La brecha educativa en Nariño y la Mintic -Sin futuro ni conectividad-

A raíz de los últimos acontecimientos de corrupción en el MinTic nos decidimos realizar una investigación sobre conectividad en las instituciones educativas del departamento de Nariño, concretamente en su sector rural. De acuerdo a informes periodísticos que nos han permitido conocer pormenores sobre estas anomalías, hemos podido comprobar que Nariño es una de las regiones afectadas por la pérdida de más de setenta mil millones de pesos entregados irregularmente a una empresa que no reunía las condiciones necesarias para asumir el reto de llevar conectividad a trece millones de niños y adolescentes del campo colombiano.
Visitamos, furtivamente, una escuela. Ella simboliza y resume el acontecer de nuestro sistema educativo en Nariño, su abandono, falta de inversión y escasa atención por parte de nuestros gobernantes y la opinión pública. Niños y adolescentes que deben educarse en condiciones deplorables y denigrantes, conminados diariamente por circunstancias adversas que los retinen en un pasado, sin posibilidad alguna de ascenso social o educativo.
En esta escuela nos encontramos el drama espantoso de la verdadera realidad educativa en Nariño, escuela con un patio en total abandono, sin elementos apropiados para desarrollar una pedagogía acorde al siglo XXI, sin una sala de informática, sin computadores, con baños en total deterioro y, en general, una planta física en franco abandono.
Estos niños campesinos reciben una educación no apta ni apropiada para afrontar los retos que requieren las exigencias de una sociedad moderna y en pleno avance hacia la virtualidad. En consecuencia, no tendrán la oportunidad de acceder a una universidad o de continuar estudios superiores que les permita adquirir los conocimientos necesarios para desempeñarse en cargos de rentabilidad tecnológica, económica, social o profesional. Condenados a ser en un futuro trabajadores informales, trabajadores del campo mal pagados o remunerados y carne de cañón para todos los trágicos más bajos.

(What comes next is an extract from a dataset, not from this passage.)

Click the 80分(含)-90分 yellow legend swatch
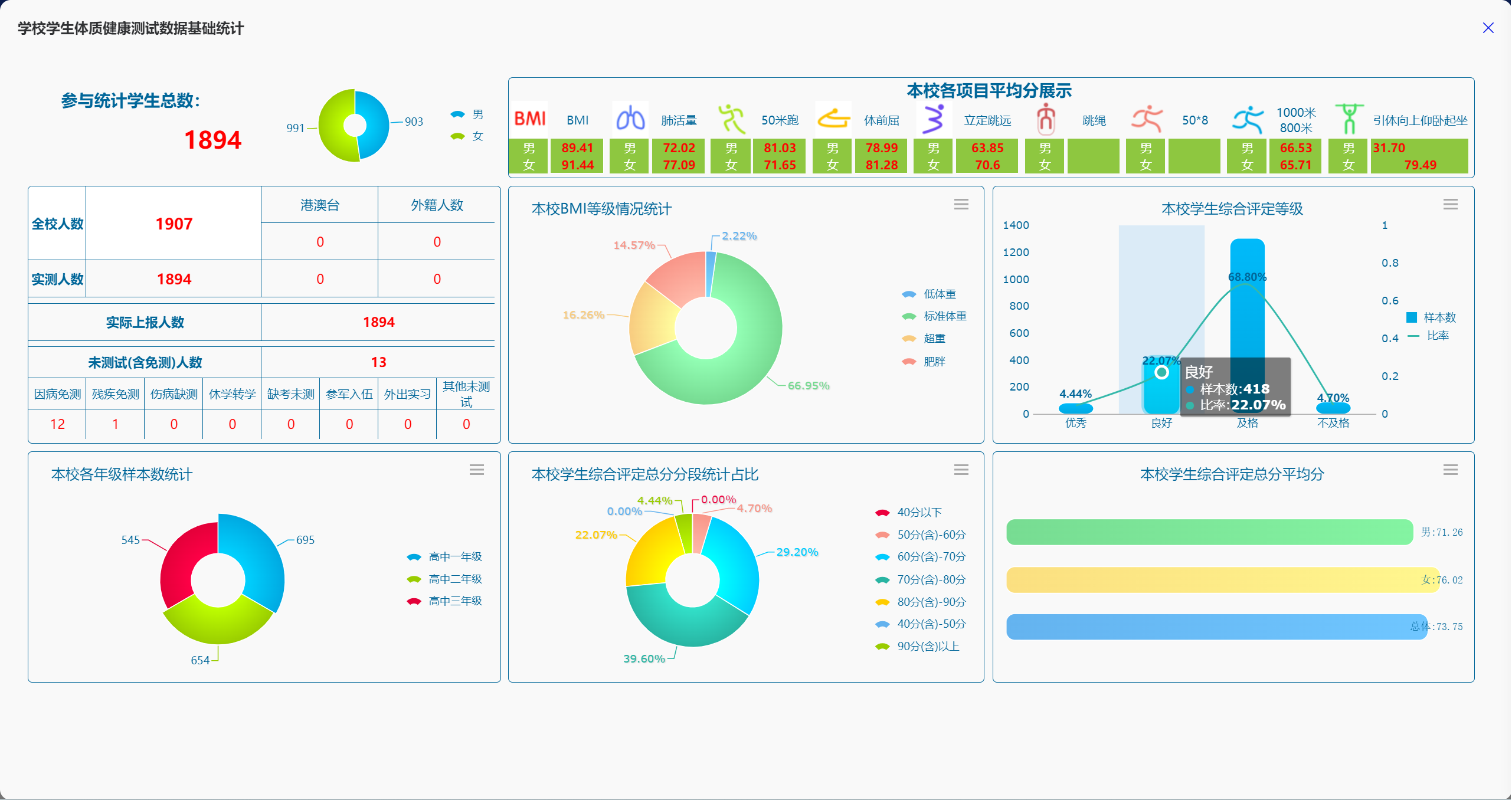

Para complementar ese estado de postración educativa en nuestro departamento se suma la irresponsabilidad de una ministra, de un gobierno y de un equipo de asesores y burócratas que permitieron y facilitaron el robo y la pérdida de importantes recursos cuya finalidad era llevar conectividad a los sectores rurales de nuestra patria.
La indolencia de nuestros dirigentes ya es indignante. Nos acostumbramos a ver escuelas desvencijadas y arruinadas. Nos parece normal que nuestros niños se eduquen en condiciones tan deplorables e irritantes. Nos volvimos cómplices de un estado de oprobiosas circunstancias que condenan a nuestros niños y adolescentes a un no futuro.

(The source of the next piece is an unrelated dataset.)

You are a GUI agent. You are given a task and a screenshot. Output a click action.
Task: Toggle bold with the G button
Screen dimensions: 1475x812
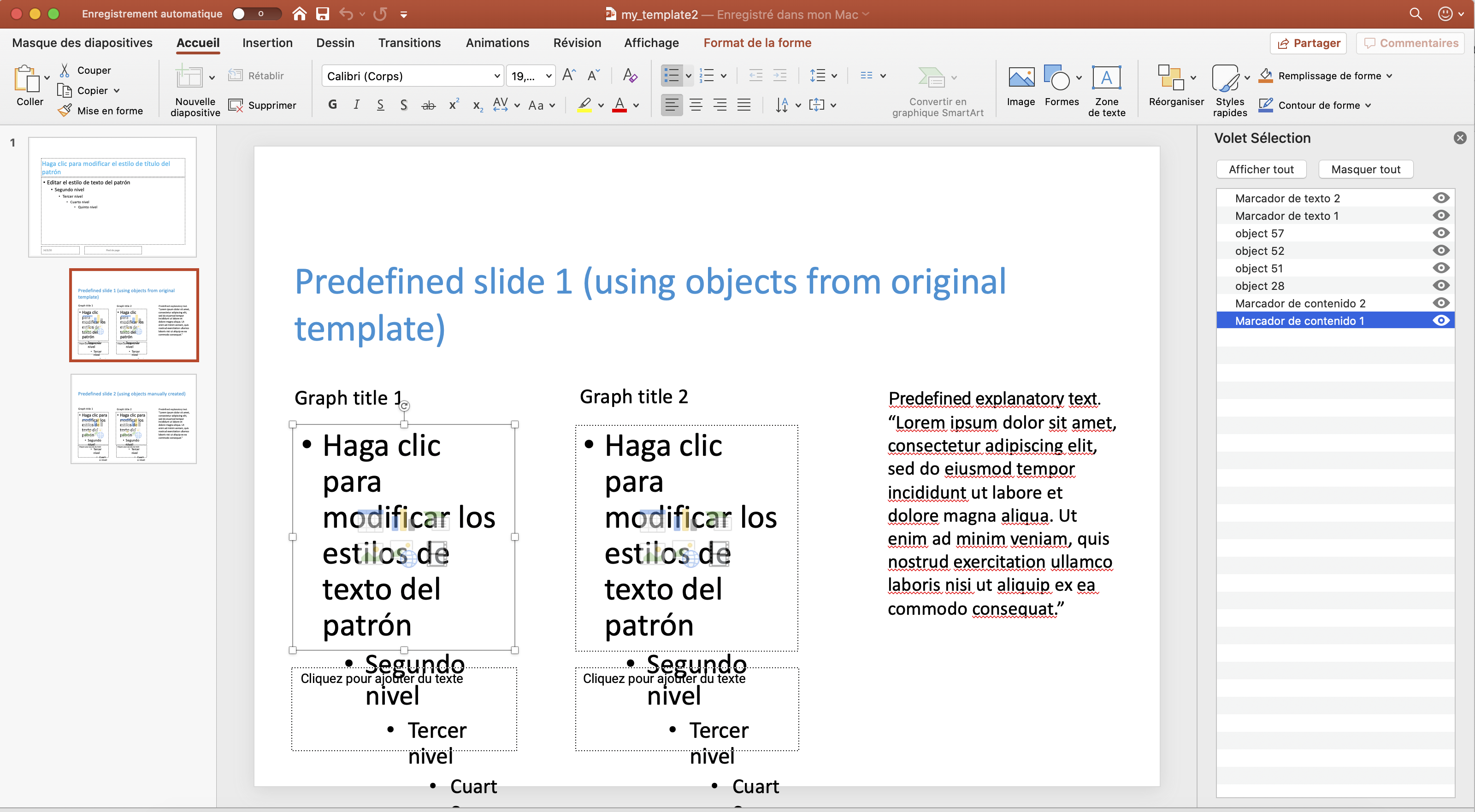click(x=332, y=104)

Lo acontecido en el MinTiC es sumamente delicado, doloroso, lacerante y lamentable. Más aún la defensa que se hace de una ministra en el congreso de la república por parte de congresistas indolentes y ajenos a la realidad de nuestros niños campesinos. Ya es un hecho irreparable, pasarán muchas décadas antes de que se realice una nueva inversión para el campo colombiano. Y esa misma falta de educación y cultura permite y facilita que nuestros campesinos sean asaltados en su buena fe en época electoral, votan por sus verdugos, por quienes esquilmaron su futuro y bienestar.
Este escándalo no puede ser de un día, debe traducirse en una nueva realidad electoral. Bochornoso que el partido conservador, el centro democrático, la u y cambio radical defiendan lo indefendible en un país carcomido por la corrupción, que hace pus por donde se lo toque y que hiede a estiércol y podredumbre política y electoral.
El campesino debe abrir sus ojos, no dejarse engatusar de esta perversa casta de políticos que los utilizan cada que hay jornadas electorales para luego abandonarlos a su suerte y su oprobioso destino. Tenemos más de setenta mil millones de razones para oponernos a estos delincuentes con inmunidad parlamentaria que cohonestan la corrupción secuestrando las entidades del Estado para usufructuarlas en beneficio propio.
Por nuestros niños y su futuro no más complicidad electoral.